### Task statement
Leave the images aside and copy out the whole listing, exact to the word.

Start of Information given

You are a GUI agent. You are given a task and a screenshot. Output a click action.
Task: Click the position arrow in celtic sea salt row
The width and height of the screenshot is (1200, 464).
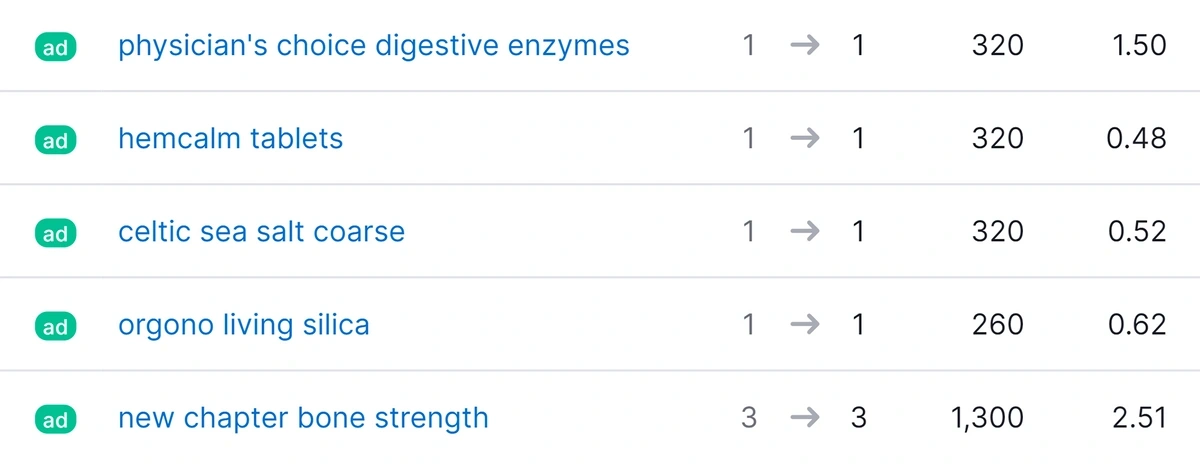point(804,231)
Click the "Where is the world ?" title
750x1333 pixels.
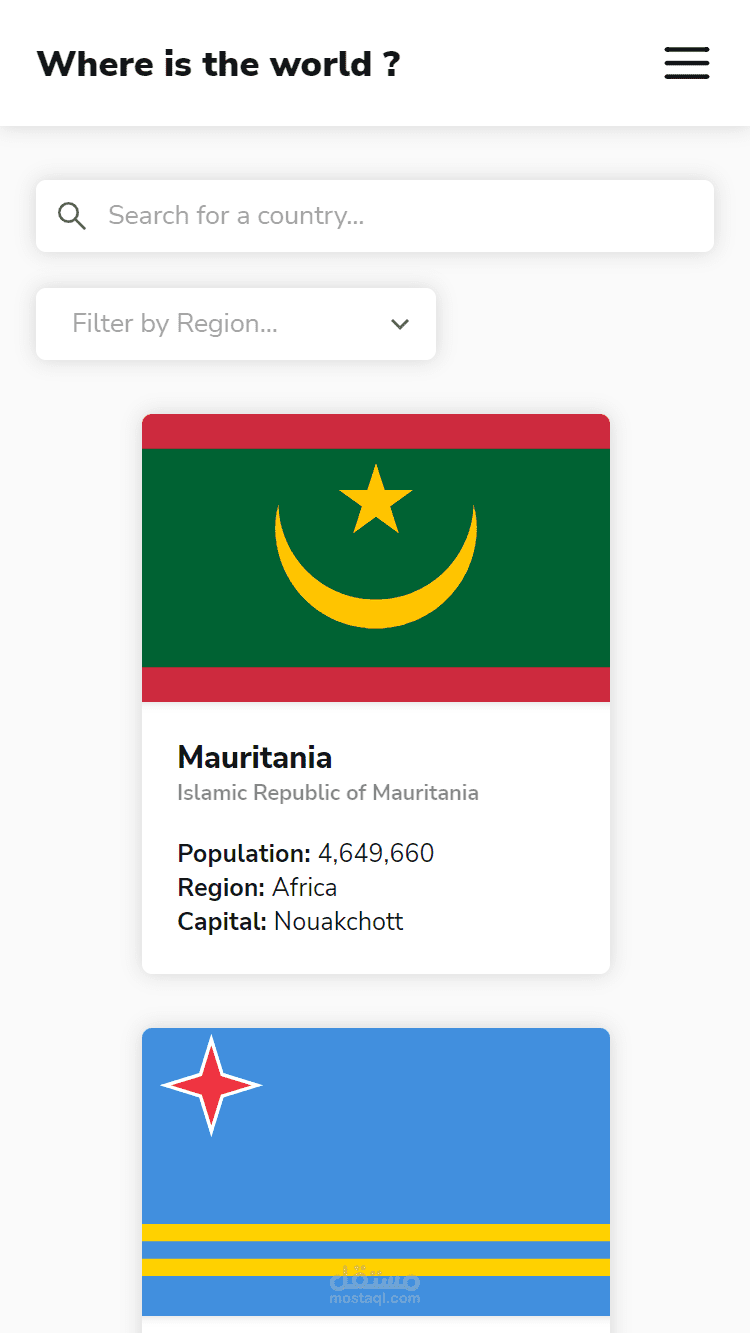[218, 64]
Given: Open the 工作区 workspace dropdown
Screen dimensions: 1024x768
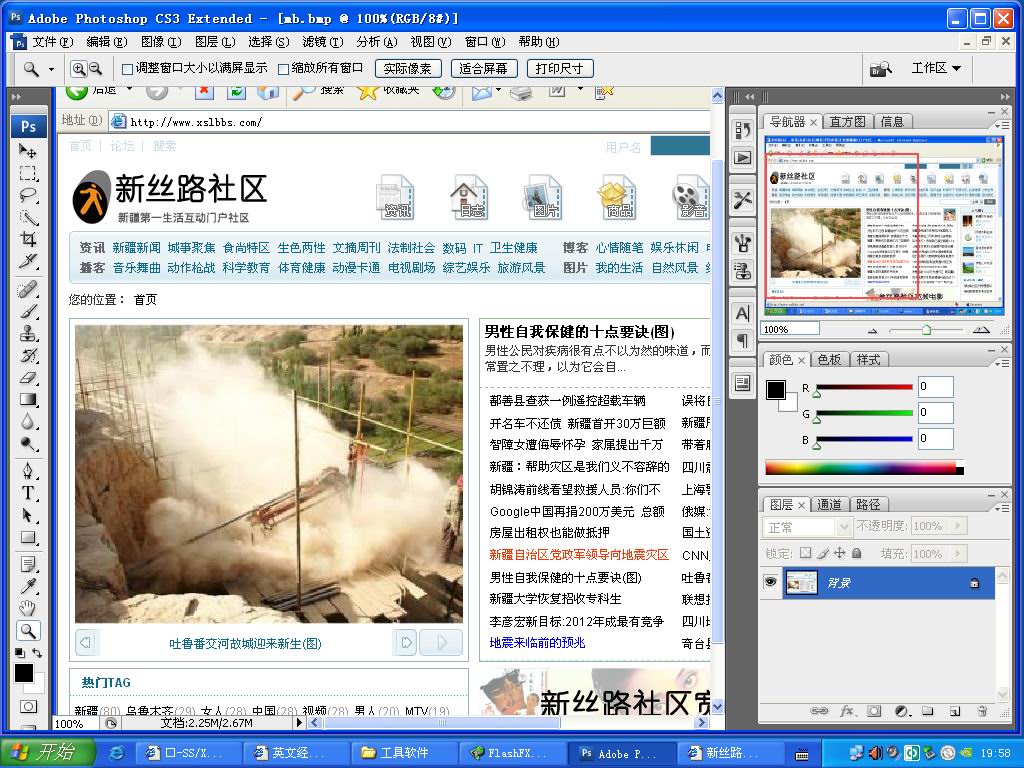Looking at the screenshot, I should tap(935, 68).
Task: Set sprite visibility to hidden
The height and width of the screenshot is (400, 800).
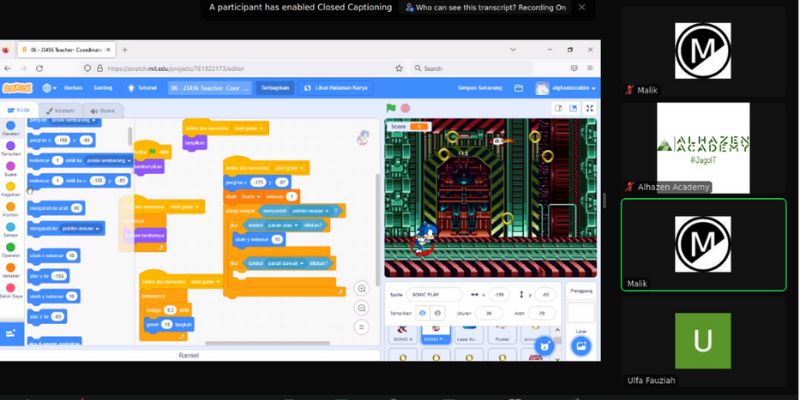Action: [x=437, y=312]
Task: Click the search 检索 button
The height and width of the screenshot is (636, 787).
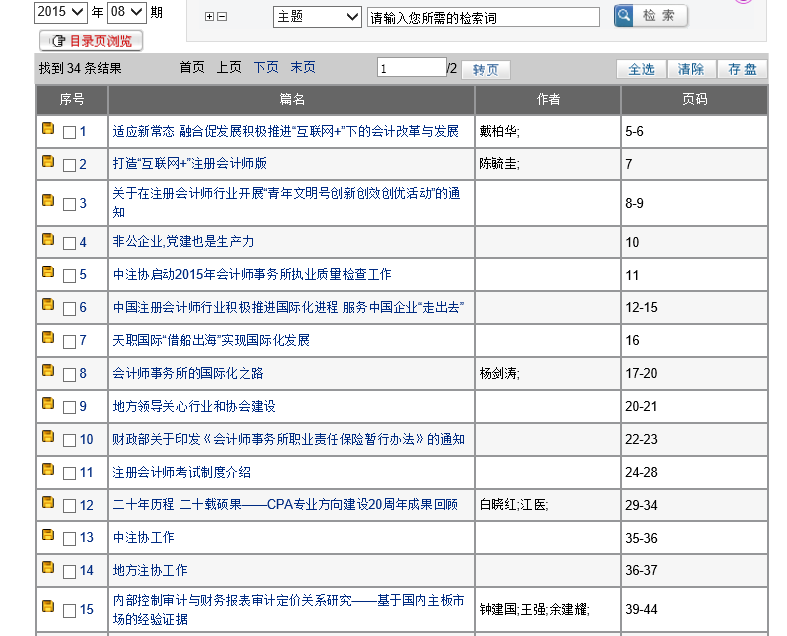Action: click(651, 16)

End of Information given

### Output for this task
You are a GUI agent. You are given a task and a screenshot. Output a click action.
Task: Click the position arrow in celtic sea salt row
The width and height of the screenshot is (1200, 464).
point(804,231)
Click the "Where is the world ?" title
750x1333 pixels.
[218, 64]
Given: Open the 工作区 workspace dropdown
Screen dimensions: 1024x768
Looking at the screenshot, I should tap(935, 68).
Task: Set sprite visibility to hidden
The height and width of the screenshot is (400, 800).
Action: [x=437, y=312]
Task: Click the search 检索 button
The height and width of the screenshot is (636, 787).
Action: click(651, 16)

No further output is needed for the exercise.